Ante tal situación, Zapatero utilizó al principio recetas expansivas anticíclicas, recomendadas incluso por el FMI, para suplir la inversión privada con la pública, destinando grandes sumas de dinero a planes de choque, los denominados Plan E, que no pudieron frenar el deterioro de la economía ni el crecimiento descomunal del gasto público. Las exigencias de los mercados financieros mundiales y de las economías convergentes por reducir el gasto público como sea, obligaron al presidente socialista a tomar medidas contrarias a su ideario, tales como congelar las pensiones, reducir el salario de los empleados públicos, retirar la prestación del “cheque-bebé”, practicar una reforma laboral que enfrentó a trabajadores y patronal en su contra, uniéndolos en una huelga nacional. El paro volvió a escalar cifras espeluznantes, al pasar desde un 8 por ciento a más del 20 por ciento, y la prima de riesgo ponía nuestra economía a los pies de los especuladores financieros, al dispararse desde menos de los 100 puntos, en relación con el bono alemán, a una cota de más de 400 puntos, en el verano de 2011, lo que incrementaba los riesgos de un rescate económico de España por parte de la UE, como los efectuados con Grecia, irlanda, Portugal y Chipre.
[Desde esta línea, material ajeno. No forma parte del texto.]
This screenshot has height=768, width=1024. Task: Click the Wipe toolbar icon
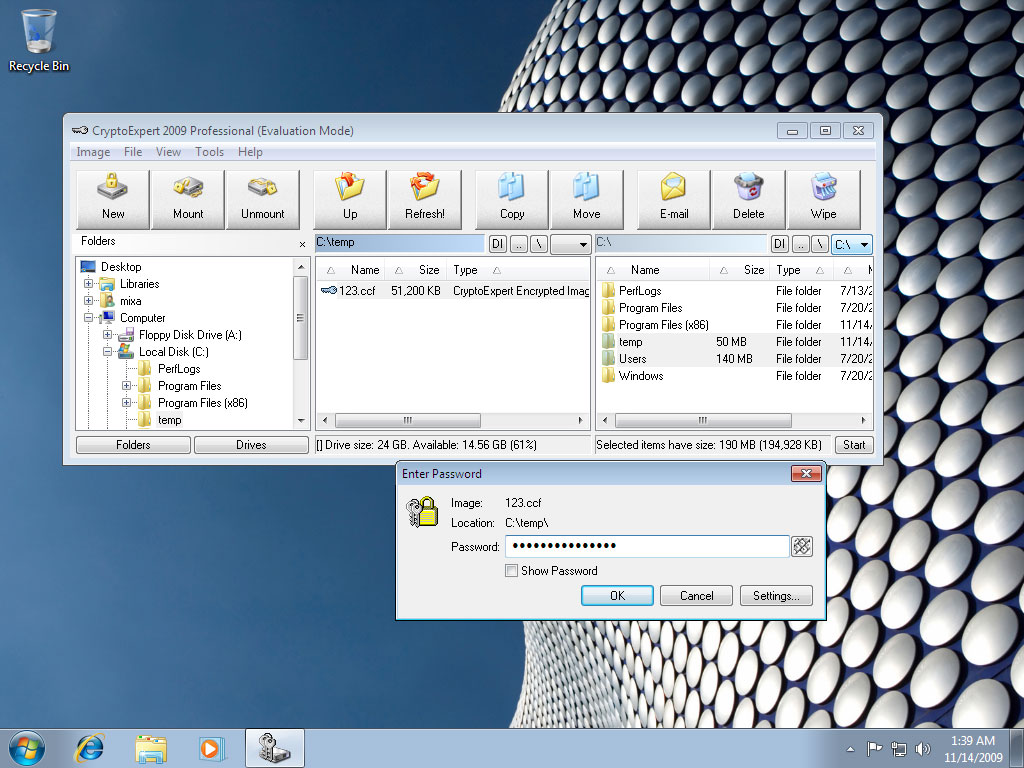pos(823,198)
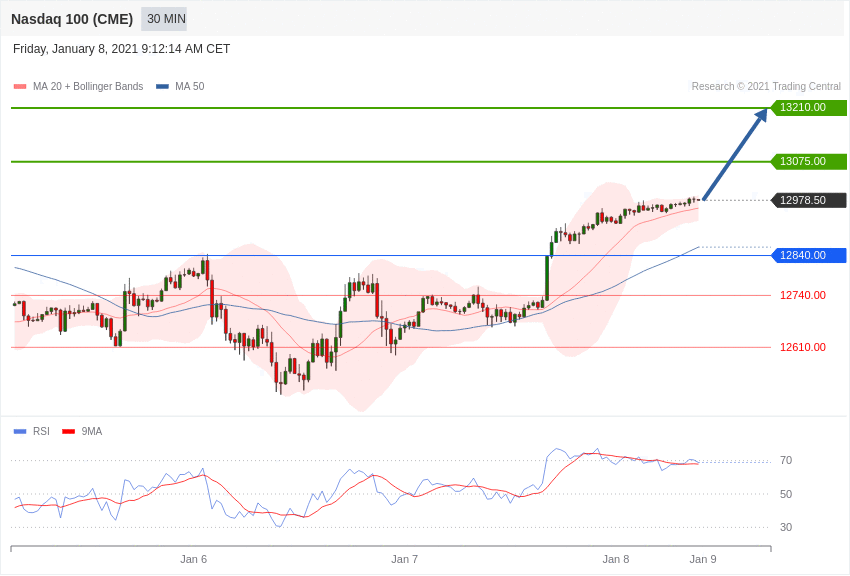Click the Jan 7 date axis label
The width and height of the screenshot is (850, 576).
click(404, 559)
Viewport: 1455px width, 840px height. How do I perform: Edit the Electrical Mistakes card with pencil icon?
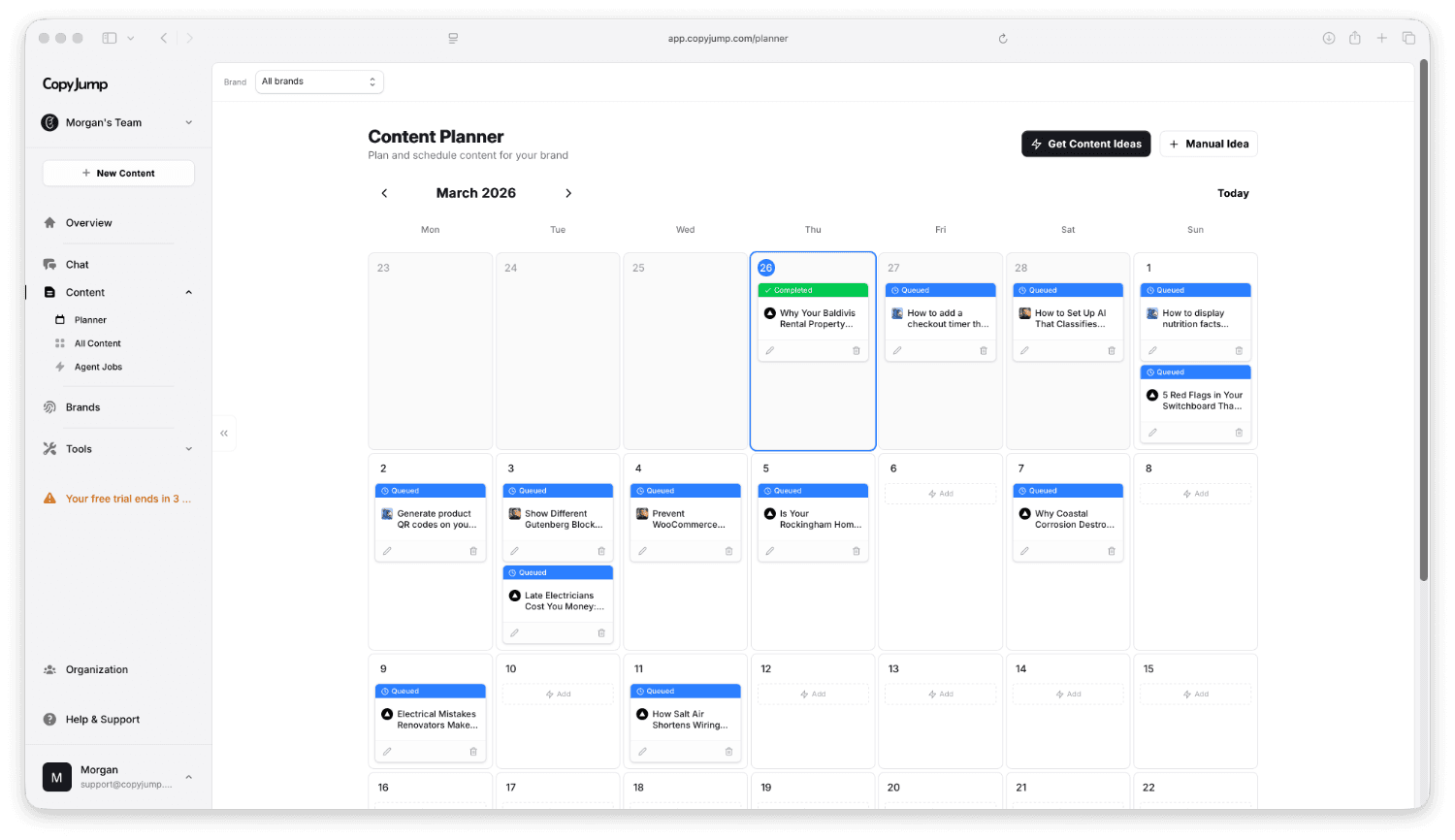388,751
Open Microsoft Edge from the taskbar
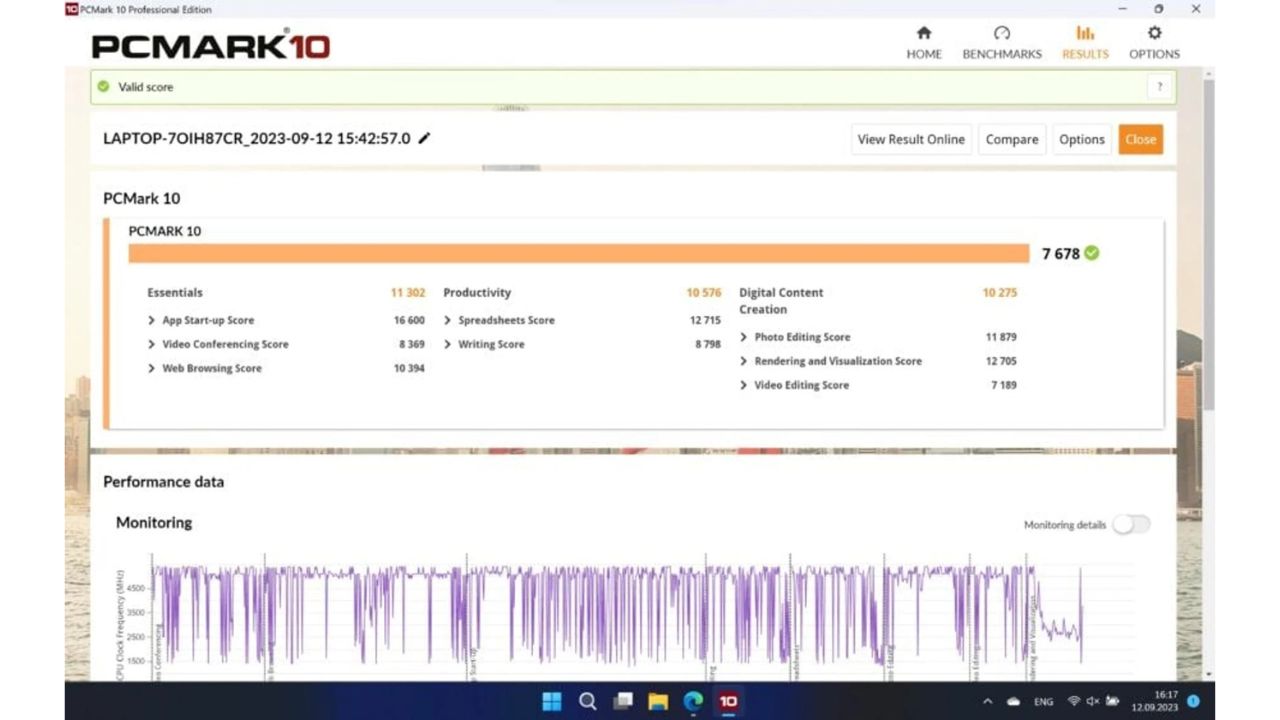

Todas estas dificultades fueron munición para la oposición en su ofensiva por desgastar la credibilidad del Gobierno (lo acusaron hasta de ser el causante de la crisis económica) y para que algún economista de derechas, futuro ministro de Hacienda, se atreviera confesar que “cuanto peor vaya la economía, mejor para nosotros”.
Esta mala suerte en la economía fue providencial para que la derecha, de la mano de Mariano Rajoy, el delfín designado por Aznar para sucederle, ganara las siguientes elecciones e hiciera fortuna con el lema de la “herencia recibida” a la hora de aplicar las tijeras. Es verdad que Rajoy recibía un país aquejado de una grave crisis económica, con un paro de más de cinco millones de personas y un déficit público desbocado. Pero también es verdad que el presidente Zapatero había logrado librar al país, hasta que perdió el poder, de ser intervenido por los “hombres de negro” de Europa, al contrario de lo que la leyenda ha propalado, con sus medidas de contención del gasto, opuestas a sus convicciones ideológicas. Hasta en eso fue honesto.
Por no querer recordar lo que de positivo tuvo el mandato socialista de José Luis Rodríguez Zapatero, no se le reconocen siquiera los intentos de negociación con ETA (como los que intentaron anteriormente otros gobiernos de distinto signo) que, aun torpedeados por la propia ETA, culminaron con el fin de la banda terrorista, a pesar de soportar que la derecha pareciera preferir, por su oposición frontal a todo diálogo, que la banda continuase matando a silenciar para siempre las armas. Tampoco se quiere recordar su consensuada habilidad de encauzar las tensiones territoriales, tanto por el “plan Ibarretxe” como por la reforma del nuevo Estatuto de Cataluña, que la derecha combatió con denuedo e impugnó ante el Tribunal Constitucional, aunque fuera semejante al de otras comunidades, como la andaluza. De todos aquellos barros de incomprensión y deslealtad proceden los lodos de la actual deriva secesionista que convulsiona la unidad de España en la actualidad.
Pero ello es materia de otro capítulo.